I went for a walk to the park today. It was windy. The sun was playing hide and seek behind dark clouds. I got to thinking about the wind. I have a love-hate relationship with it. It all goes back to the Columbus Day storm of October 1963.
I grew up in a two story house that was build around 1920. It had high beamed ceilings, craftsman style wainscoting and built in cabinets. Over the years, the original wood had been painted over but my mother painted the beams brown.
The upstairs had two bedrooms. My bedroom was in the rear of the house. It was a large bedroom, actually two rooms. The second room was a sun room that had been built out beyond the original house. One summer my mother remodeled the room. She painted it a cheery yellow, purchased some multicolor yellow, gold and white shag carpeting and hung royal blue narrow single wale corduroy café curtains. I never realized until later that I grew with the colors of Provence.
The sun room portion was lined with large casement windows that opened out. It was lovely sleeping in the room in the spring. The summer was also beautiful because you could open the windows and the delta breeze would gently blow the blue curtains.
But room was also the source of many nighttime terrors. If I left the curtains open, I would often imagine faces in the windows. There was a door leading down stairs to the basement. I would imagine hearing footsteps coming up the stairs and imagine monsters.

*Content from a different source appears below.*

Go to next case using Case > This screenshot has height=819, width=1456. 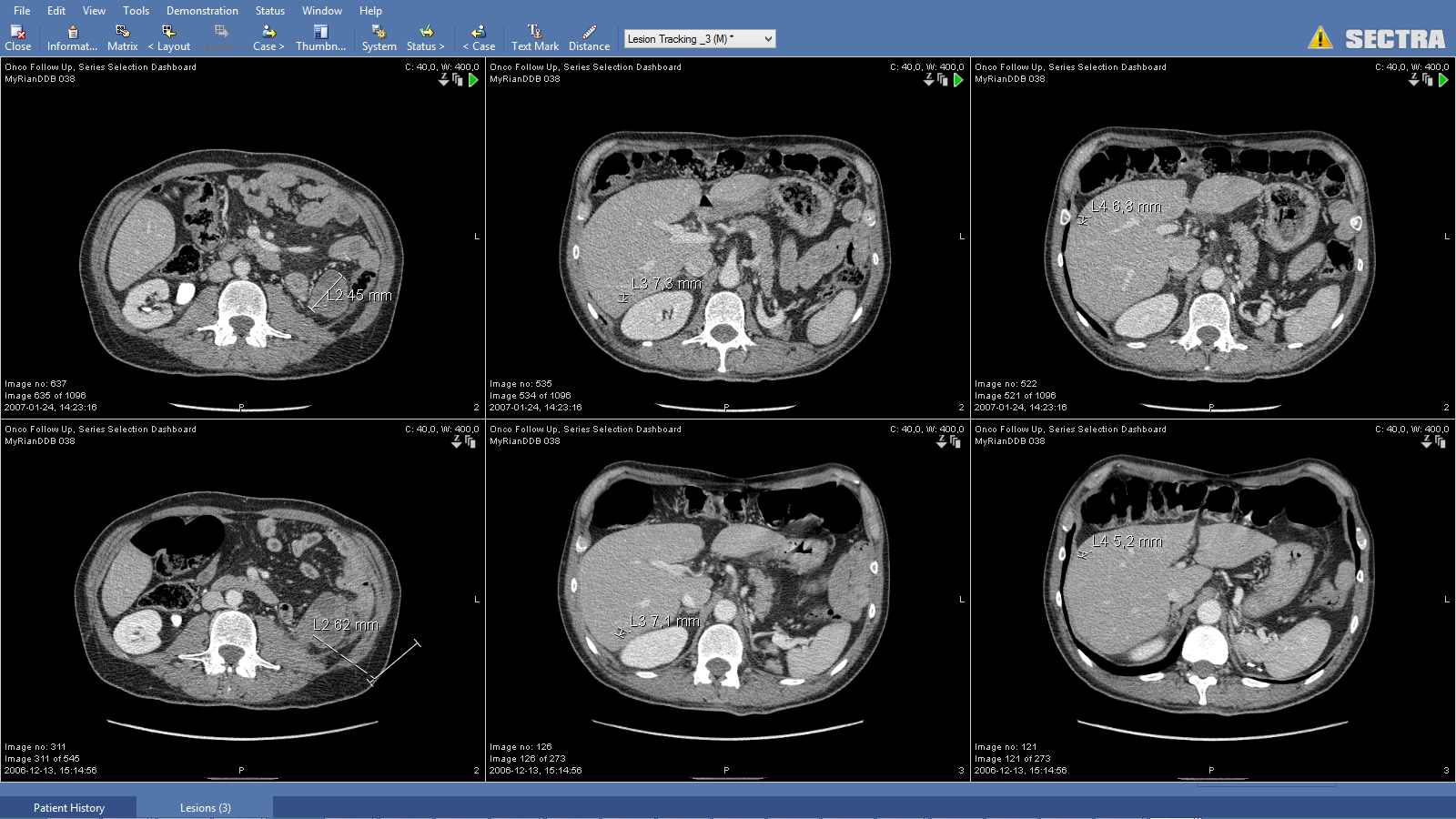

It was the night of the Columbus Day storm that resulted in my fear of the wind. The storm had been building during the evening and the wind was increasing when I went to bed. Outside the windows on one side of the house was a large pepper tree. It curved at the top and the long narrow leaves would look like fingers or witches hair in the wind.
The casement windows swelled over the years and became hard to completely close and latch. We would latch them with one of those hooks that were used on screen doors. Wind would blow and rattle the windows until they would fly open. It was 1am and my parents were fast asleep. I laid there watching the curtains blow and whip in the wind. The tree was backlit by the lightening. I had to will myself to get up and close the windows. They were waist high and I had to bend out to reach the windows to pull them close. The wind blowing and rainy, I found it so scary leaning out the second story window to close it.
I would get them closed and tuck myself back into bed, my ears straining to hear every sound, and they would blow open again. I gathered my courage again and got up to turn on the light. Just as it went on, a clap of thunder broke and the light flashed off. I was back in the dark. I needed to close the windows from the wind and rain so I walked over, leaned out and just as I touched the windows, lightening struck behind the house. The thunder crashed, I jumped and I ran to the living room. I hovered in the corner of the couch not wanting to move. But my parents heard me and came to my rescue. My mother pulled the windows shut and latched them. I finally crawled back into bed .
To this day, windy days do bring back the memory of fear from that night. I wouldn’t walk in the wind for many years. One year we went to Costa Rica and a wind storm came in early in the afternoon. The group had planned a walk that night to find turtles. It was possible to see these huge turtle coming ashore to lay their eggs. I couldn’t get myself to go. I stayed back in the room while G and the others went out by flashlight. I hovered in the bed as the wind came in under the door wondering and worrying. For G, it was one of the highlights of his life. They saw a leather back turtle come ashore and lay her eggs in a sandy hole before crawling back to the sea. The wonder of survival and I missed it due to the fear.
More and more, I have gotten over the fear. Now I find it exciting and invigorating. I feel full of life standing in a blustery wind storm. But deep down, that night still haunts me.